Ora, io, documentandomi, ho letto che la notifica è si valida anche se non viene ritirata, ma deve essere Consegnata se non al destinatario o a parenti prossimi o se messa in giacenza o in casa comunale deve esserlo all'indirizzo di residenza, ove questo non risultasse, all'indirizzo di dimora e poi a quello di domicilio. La mia domanda è : avendo nel contratto stipulato con ENEL i miei documenti in cui è specificata la mia residenza che non è mai cambiata, facilmente reperibile per l'agenzia di recupero crediti, e non avendo mai ricevuto nessuna notifica qui ma solo all'indirizzo di domicilio provvisorio possono vantare effettivamente questo credito? O non essendosi preoccupati di inviarmi notifica alla mia residenza nel termine dei 5 anni le bollette sono effettivamente cadute in prescrizione e le notifiche al domicilio sono nulle?

La questione è assai semplice: nel contratto di fornitura sottoscritto dal cliente, è esplicitamente prevista l'indicazione del recapito per le bollette e per l'invio delle (eventuali) comunicazioni al debitore: Recapito che, solitamente, coincide con l'ubicazione del punto utente in cui viene effettuata la fornitura di gas e/o energia elettrica.

Tuttavia, l'indirizzo ivi indicato vale solo in vigenza di contratto: se nel 2016 il contratto con ENEL era stato chiuso, la comunicazione interruttiva dei termini di prescrizione avrebbe dovuto essere notificata all'indirizzo del debitore risultante dai registri anagrafici della popolazione residente, a pena di nullità.
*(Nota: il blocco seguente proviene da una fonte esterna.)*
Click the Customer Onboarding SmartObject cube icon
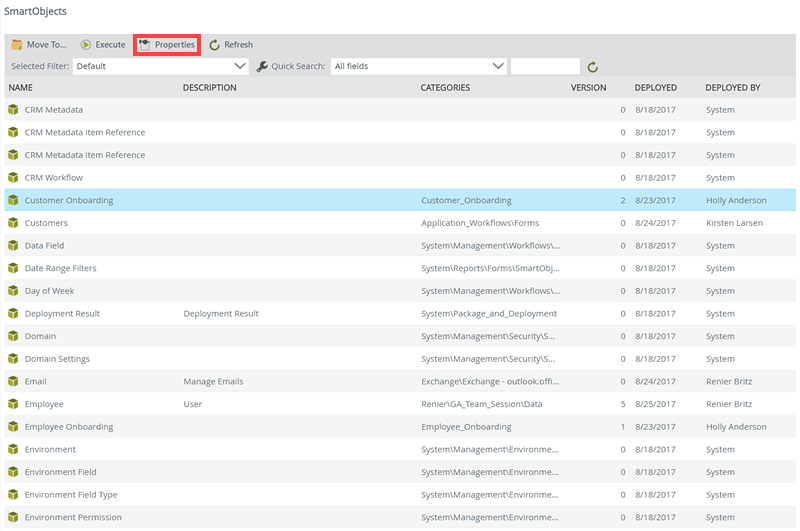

Concludendo: se nel 2016 il contratto con Enel era stato chiuso, la comunicazione al debitore andava notificata all'indirizzo di residenza del debitore. Avendola inviata nel luogo indicato in un contratto di fornitura ormai chiuso è come se la notifica della comunicazione interruttiva dei termini di prescrizione quinquennale non fosse mai avvenuta.

Resta valida, allora, la pretesa dell'importo contenuta nell'ultima bolletta recapitata al cliente, che risulta, però, ad oggi prescritta.